As I said in yesterday’s post, I found a really fun foodie restaurant on my recent trip to China. I asked them how they described their cuisine, and they said “Beijing creative,” which I thought was perfectly apt. We had about six dishes at the the table and they were all excellent. This was one of the simplest and yet one of the best: cauliflower stir fried with chiles and onion.
The restaurant had nice halogen lights in the ceiling which shone down directly on the tables, and that explains why the picture of the restaurant food is so much better. (Same camera, same photographer… but my kitchen obviously needs some better lighting to be competitive.) Anyway, this was the restaurant dish:
And after planning a decent strategy, here was my attempt to recreate it. I’ll throw in proudly that I aced it on the first try, bad kitchen lighting notwithstanding:
So that’s it. It’s both completely simple and completely delightful. Serve as a main dish or as an accompaniment to any contrasting tastes.
For the cauliflower:
- 1 Tbsp peanut oil
- 1 head cauliflower, cut into small florets
- 3 cloves garlic, minced
- 1/4″ ginger, minced
- 10 dried chiles, cut into 1/2″ pieces (use kitchen shears), seeded
- 4 scallions, sliced diagonally into 1/2″ lengths, white and green parts separated
For the sauce:
- 2 tsp light soy sauce
- 2 tsp Shaoxing rice wine
- Heat 2 quarts water until boiling. Add the cauliflower and stir well; blanch very briefly (about 1 minute), then drain into a colander and rinse with cold water to stop further cooking. Do not skip this step, and do not boil the cauliflower too long.
- Heat the peanut oil in your wok until it just begins to smoke, then add the cauliflower and stir-fry for about 2 minutes until it begins to turn golden.
- Turn down the heat to medium low. Add the garlic and ginger, stir-fry for another 30 seconds; then add the white parts of the scallions and the chiles, and stir fry for about a minute until the aromas are released.

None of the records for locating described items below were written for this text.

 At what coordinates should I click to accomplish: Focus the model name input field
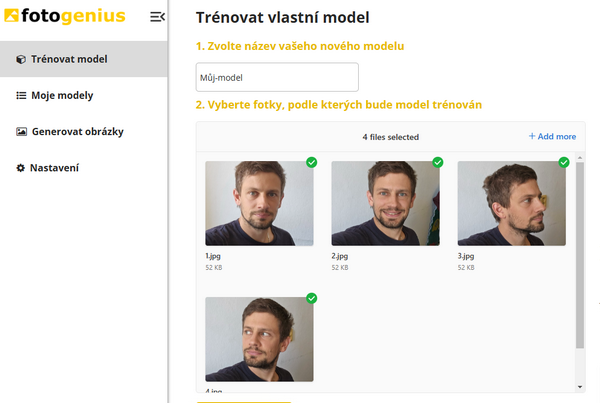click(x=277, y=77)
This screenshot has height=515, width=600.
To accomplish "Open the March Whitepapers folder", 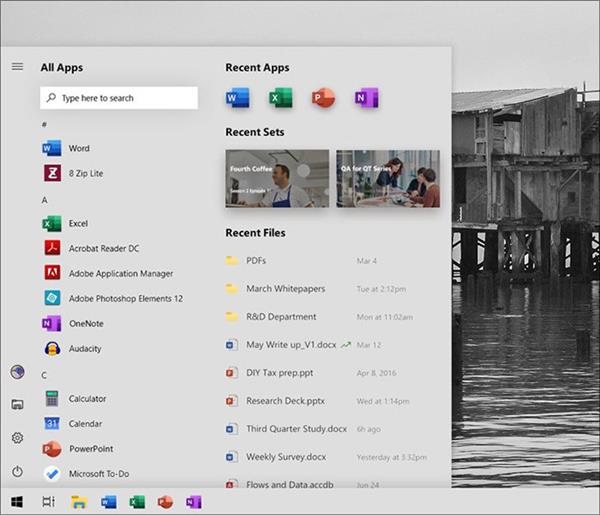I will coord(285,289).
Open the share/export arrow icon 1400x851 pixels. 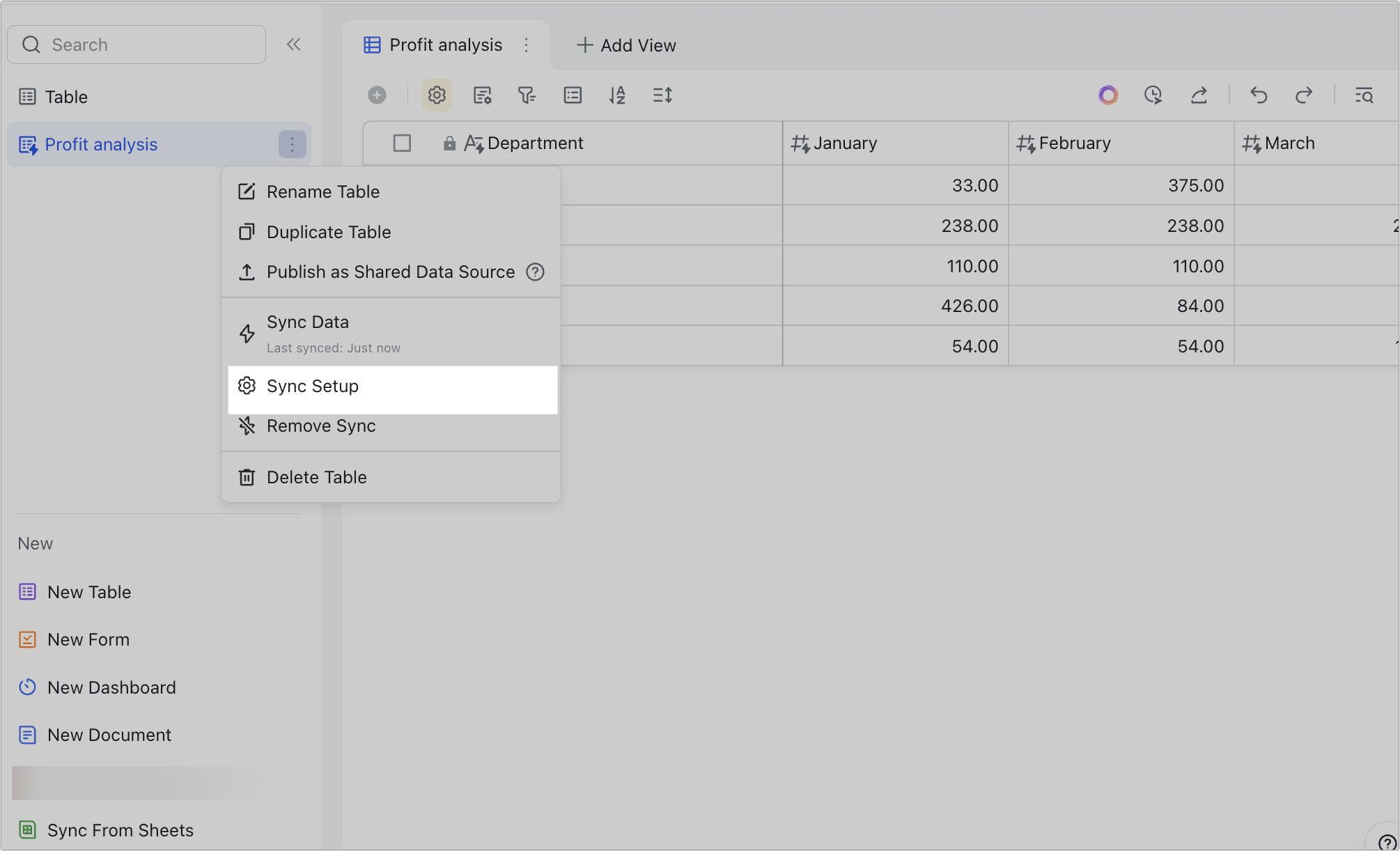click(x=1199, y=95)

- Swirl the soy sauce and the Shaoxing wine into your wok and stir for a moment so that the cauliflower pieces are coated.

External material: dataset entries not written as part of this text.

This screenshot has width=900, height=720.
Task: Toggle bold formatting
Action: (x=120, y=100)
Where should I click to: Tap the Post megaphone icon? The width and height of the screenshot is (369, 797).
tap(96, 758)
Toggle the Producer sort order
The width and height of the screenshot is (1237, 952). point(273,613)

- Turn off the heat, stir in the green parts of the scallions, and serve.
Variations: You’re not really supposed to eat the chili pieces; they are there to lend their color and flavor to the dish. So for a spicier meal, you could add 1 tsp hot chile oil to the wok when you add the chiles. Another obvious variation would be to replace steps 1 and 2 with deep-frying the cauliflower for 1 minute, removing all excess oil, and then picking up at step 3. To send the flavor into Sichuan territory, add 1 Tbsp of numbing Sichuan pepper corns in step 3 above.